Exchange traded funds have made it easy for investors to drill down on specific types of investments, and Sector SPDR ETFs have become one of the most popular ways to invest in specific sectors of the stock market. Sector SPDRs track 10 different sectors in the S&P 500, with each Sector SPDR ETF delivering performance equal to that of the component stocks within the target industry. The investments have relatively low costs and offer diversification while letting you tailor your portfolio in line with your beliefs about the future of particular parts of the market.
Sector SPDRs
Sector SPDR |
10-Year Average Annual Return |
---|---|
Consumer Staples (XLP -0.28%) |
10.26% |
Consumer Discretionary (XLY 0.93%) |
10.25% |
Technology (XLK 1.83%) |
9.97% |
Health Care (XLV -0.05%) |
9.51% |
Industrials (XLI 0.44%) |
7.88% |
Utilities (XLU -0.01%) |
6.47% |
Materials (XLB -0.97%) |
5.06% |
Energy (XLE -2.41%) |
1.53% |
Financials (XLF -0.38%) |
(0.72%) |
Real Estate (XLRE -0.27%) |
N/A |
How Sector SPDRs work
The Sector SPDR ETFs break up the S&P 500 into 10 separate indexes. Like any ETF, the Sector SPDRs trade throughout the trading day on the NYSE Arca exchange. As index funds, the investment objective for the ETFs is to match the share-price performance and dividend income of the underlying sectors that they track.

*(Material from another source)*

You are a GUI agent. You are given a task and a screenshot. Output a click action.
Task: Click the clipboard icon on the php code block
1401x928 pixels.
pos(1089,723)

Sector SPDRs have anywhere from 25 to 85 individual stock holdings in their portfolios, depending on the number of S&P 500 members in each respective industry. Consumer discretionary currently has the most stocks, while the materials sector comes in last.
Why Sector SPDRs are helpful
Just looking at the range of returns on the Sector SPDRs reveals the utility of having these ETFs available. Over the past 10 years, the S&P 500 has had a total return of about 7%, and the chart above shows that half of the sectors have outperformed that figure while the other half have underperformed.
If you have strong beliefs about the capacity for one sector to outperform another, then using Sector SPDRs lets you do so easily. For instance, those who thought that the consumer sector would do better than the overall market a decade ago could have profited handsomely from investing in the two consumer-oriented Sector SPDRs, both of which have outperformed the S&P 500 by more than three percentage points annually. Similarly, if you were nervous about financials a decade ago, then by choosing to buy all the Sector SPDRs except financials, you would have improved your overall return beyond what a simple S&P 500 ETF would have paid you.
Finally, even if you want to own the whole market, Sector SPDRs give you the opportunity to get some tax benefits. In a rising market, simply owning the S&P 500 ETF as a single holding doesn't give you chances to reap any tax-loss benefits. However, even when the overall market rises, you'll generally find that some sectors lose ground. By using tax-loss harvesting strategies, you can collect tax losses on those underperforming sectors while deferring tax on rising sector ETFs until you sell them well into the future.
Are there downsides to Sector SPDRs?
There are a couple ways in which Sector SPDRs aren't the perfect investment. First, even with a relatively low expense ratio of 0.14%, they're still more expensive than broader-based market ETFs. For instance, you can find ETFs tracking the entire S&P 500 for as little as 0.04%.
The other major problem is that like most ETFs, you have to pay brokerage commissions to trade Sector SPDRs. Even those brokers who offer commission-free ETF trading typically don't include the Sector SPDRs, with some instead offering their own proprietary sector-based ETFs. With low commissions available from many brokers, the costs of owning Sector SPDRs doesn't have to be prohibitive, but it is somewhat of a drag on performance.
Nevertheless, for investors looking to make plays on specific parts of the market, Sector SPDRs are a good option to consider. With a long history behind them, Sector SPDRs will remain popular ETFs far into the future.